● DATA FOR REVIEW:

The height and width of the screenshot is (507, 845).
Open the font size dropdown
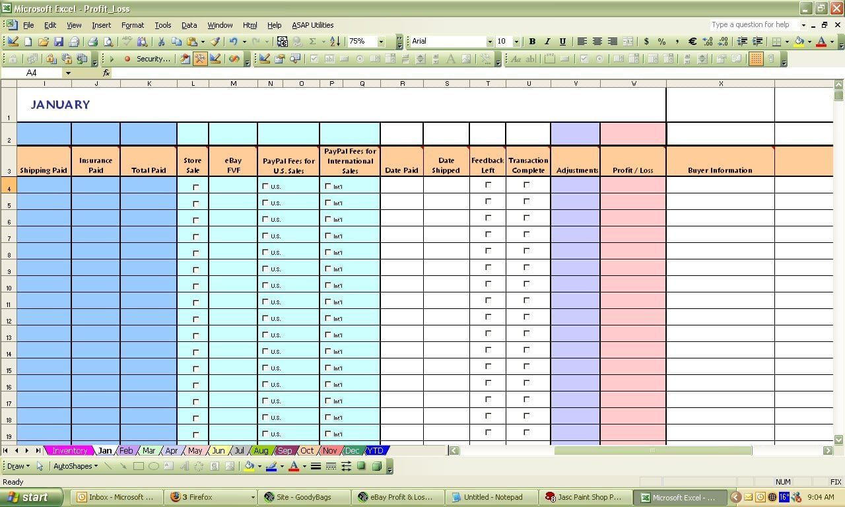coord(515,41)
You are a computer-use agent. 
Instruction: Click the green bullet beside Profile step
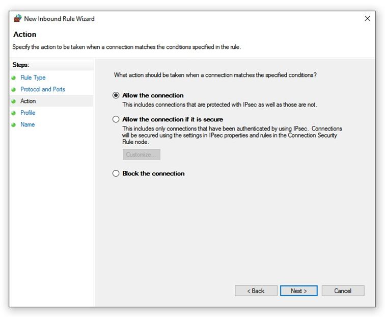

● REQUIRED ACTION: Images are to be omitted; repeat the remaining data above exactly.

● SOLUTION:
The height and width of the screenshot is (507, 845).
Open the font size dropdown
coord(515,41)
You are a computer-use agent. 
Instruction: Click the green bullet beside Profile step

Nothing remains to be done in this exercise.